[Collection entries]
++++++

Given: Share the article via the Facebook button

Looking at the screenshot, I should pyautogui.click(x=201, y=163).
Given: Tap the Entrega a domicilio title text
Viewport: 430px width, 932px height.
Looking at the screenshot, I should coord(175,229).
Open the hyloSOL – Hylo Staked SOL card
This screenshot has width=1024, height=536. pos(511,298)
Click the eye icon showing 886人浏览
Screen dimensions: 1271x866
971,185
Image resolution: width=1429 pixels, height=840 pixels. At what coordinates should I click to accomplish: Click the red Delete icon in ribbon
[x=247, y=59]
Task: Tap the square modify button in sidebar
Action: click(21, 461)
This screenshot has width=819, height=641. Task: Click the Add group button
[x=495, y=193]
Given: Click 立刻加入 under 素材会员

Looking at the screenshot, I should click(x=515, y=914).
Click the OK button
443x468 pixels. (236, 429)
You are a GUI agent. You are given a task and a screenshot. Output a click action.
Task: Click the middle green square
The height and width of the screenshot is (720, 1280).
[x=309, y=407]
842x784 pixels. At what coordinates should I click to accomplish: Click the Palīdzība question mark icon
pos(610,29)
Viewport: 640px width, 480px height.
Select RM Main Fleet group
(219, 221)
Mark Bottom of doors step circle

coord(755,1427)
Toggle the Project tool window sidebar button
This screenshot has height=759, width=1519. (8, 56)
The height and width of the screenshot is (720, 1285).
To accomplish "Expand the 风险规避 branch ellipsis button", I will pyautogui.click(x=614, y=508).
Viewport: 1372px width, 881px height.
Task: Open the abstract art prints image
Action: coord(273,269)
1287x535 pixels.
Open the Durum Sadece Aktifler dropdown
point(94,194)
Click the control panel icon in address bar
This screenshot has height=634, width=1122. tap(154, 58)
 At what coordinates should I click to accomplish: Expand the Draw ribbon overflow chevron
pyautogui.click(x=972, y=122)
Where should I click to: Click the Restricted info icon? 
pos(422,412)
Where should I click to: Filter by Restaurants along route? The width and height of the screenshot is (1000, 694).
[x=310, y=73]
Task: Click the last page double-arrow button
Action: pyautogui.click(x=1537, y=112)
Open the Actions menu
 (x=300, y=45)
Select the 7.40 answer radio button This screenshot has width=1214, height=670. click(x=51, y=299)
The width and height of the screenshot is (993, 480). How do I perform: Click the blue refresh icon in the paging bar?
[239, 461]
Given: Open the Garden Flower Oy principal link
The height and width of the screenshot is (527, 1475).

++++++

Transcribe every record above exactly as it appears.

Solution -
Given: Share the article via the Facebook button

Looking at the screenshot, I should pyautogui.click(x=201, y=163).
Given: Tap the Entrega a domicilio title text
Viewport: 430px width, 932px height.
Looking at the screenshot, I should coord(175,229).
Open the hyloSOL – Hylo Staked SOL card
This screenshot has width=1024, height=536. pos(511,298)
Click the eye icon showing 886人浏览
Screen dimensions: 1271x866
971,185
Image resolution: width=1429 pixels, height=840 pixels. At what coordinates should I click to accomplish: Click the red Delete icon in ribbon
[x=247, y=59]
Task: Tap the square modify button in sidebar
Action: click(21, 461)
This screenshot has width=819, height=641. Task: Click the Add group button
[x=495, y=193]
Given: Click 立刻加入 under 素材会员

Looking at the screenshot, I should click(x=515, y=914).
Click the OK button
443x468 pixels. (236, 429)
You are a GUI agent. You are given a task and a screenshot. Output a click action.
Task: Click the middle green square
The height and width of the screenshot is (720, 1280).
[x=309, y=407]
842x784 pixels. At what coordinates should I click to accomplish: Click the Palīdzība question mark icon
pos(610,29)
Viewport: 640px width, 480px height.
Select RM Main Fleet group
(219, 221)
Mark Bottom of doors step circle

coord(755,1427)
Toggle the Project tool window sidebar button
This screenshot has height=759, width=1519. (8, 56)
The height and width of the screenshot is (720, 1285).
To accomplish "Expand the 风险规避 branch ellipsis button", I will pyautogui.click(x=614, y=508).
Viewport: 1372px width, 881px height.
Task: Open the abstract art prints image
Action: coord(273,269)
1287x535 pixels.
Open the Durum Sadece Aktifler dropdown
point(94,194)
Click the control panel icon in address bar
This screenshot has height=634, width=1122. tap(154, 58)
 At what coordinates should I click to accomplish: Expand the Draw ribbon overflow chevron
pyautogui.click(x=972, y=122)
Where should I click to: Click the Restricted info icon? 
pos(422,412)
Where should I click to: Filter by Restaurants along route? The width and height of the screenshot is (1000, 694).
[x=310, y=73]
Task: Click the last page double-arrow button
Action: pyautogui.click(x=1537, y=112)
Open the Actions menu
 (x=300, y=45)
Select the 7.40 answer radio button This screenshot has width=1214, height=670. click(x=51, y=299)
The width and height of the screenshot is (993, 480). How do I perform: Click the blue refresh icon in the paging bar?
[239, 461]
Given: Open the Garden Flower Oy principal link
The height and width of the screenshot is (527, 1475).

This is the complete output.